------ SEITENAUSZUG
# taz.de -- Wirksamkeit von Werbung: Wer knabbert, kauft nicht
       
       > Kauen verhindert die Aufnahme von Reklamebotschaften. Wer also im Kino
       > mit der Snacktüte raschelt, ist klar im Vorteil. Das hat neurologische
       > Gründe.
       
 (IMG) Bild: Des Werbers Feind: Popcorn.
       
       BERLIN taz | Popcorn gehört ins Kino wie die Oblaten in die Kirche. Das
       laute Rascheln der Tüten mag Cineasten zwar zur Weißglut treiben, doch sind
       vorschnelle Verurteilungen hier fehl am Platz. Denn eine Studie von Ende
       September zeigt: Wer im Kino genüsslich knabbert, ist in den meisten Fällen
       nicht nur immun gegen die zischelnden Forderungen nach Ruhe von den
       umliegenden Plätzen, sondern ebenso gegen den Einfluss der vor den Filmen
       gezeigten Werbung.
       
       Der Grund dafür liegt in der Funktionsweise des menschlichen Gehirns:
       Eigen- oder Produktnamen merken wir uns über deren unbewusste Aussprache.
       Wenn wir Werbung sehen, simulieren die Muskeln in Lippe und Zuge
       automatisch die Formulierung der angepriesenen Namen.
       
       Begegnen wir diesen Namen erneut, gelingt uns deren Sprechsimulation
       leichter, weshalb wir sie dann lieber mögen als unbekannte. Hat man beim
       Werbungschauen allerdings den Mund voll Popcorn, Snacks oder Kaugummi, sind
       die Muskeln mit etwas anderem beschäftigt, als Namen nachzuahmen. Damit
       entfällt aber der für die Werbung so wichtige Erinnerungseffekt.
       
       Das fand eine Forschungsgruppe um den Psychologen Professor Sascha
       Topolinski an der Universität Köln nun in einem Feldversuch heraus. Dafür
       zeigte sie Kinobesuchern Werbespots für ihnen unbekannte Produkte. Die eine
       Hälfte der Probanden durfte dabei Popcorn naschen, die andere lediglich ein
       Stückchen Zucker. Eine Woche später wies die Gruppe der Zucker lutschenden
       Teilnehmer eine positive Vertrautheit mit den beworbenen Produkten auf, die
       Popcorn-Esser hingegen verhielten sich indifferent.
------------
• _GESTELLTE AUFGABE_
Was erhielt im Feldversuch, von dem der Artikel über Kinowerbung berichtet, jene Hälfte der Probanden, die kein Popcorn naschen durfte? Die nachstehenden Zeilen stehen in keinem Bezug zum Artikel.
------ EXTRAHIERTES MATERIAL
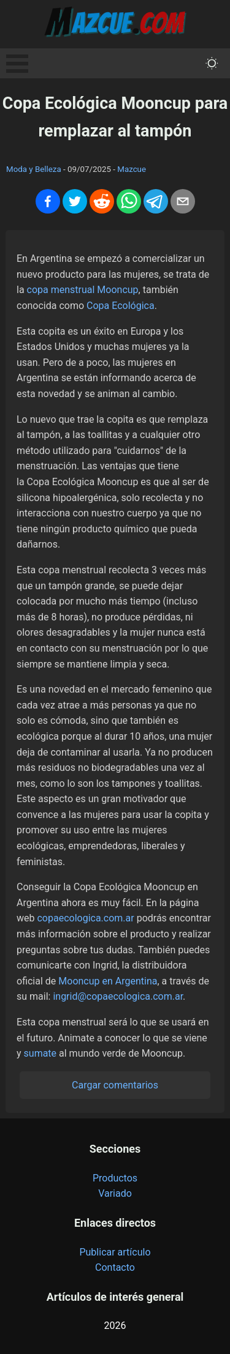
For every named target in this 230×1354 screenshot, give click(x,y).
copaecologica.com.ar (85, 918)
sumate (40, 1053)
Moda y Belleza (33, 169)
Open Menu (17, 63)
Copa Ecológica (120, 305)
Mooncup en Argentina (107, 981)
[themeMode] (212, 63)
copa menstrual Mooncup (83, 290)
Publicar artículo (114, 1252)
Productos (115, 1178)
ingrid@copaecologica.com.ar (118, 996)
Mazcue (131, 169)
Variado (115, 1193)
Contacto (115, 1267)
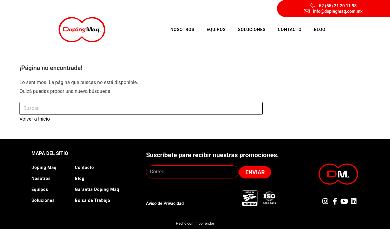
------------
• _AUSGEARBEITETE LÖSUNG_
Lediglich ein Stückchen Zucker.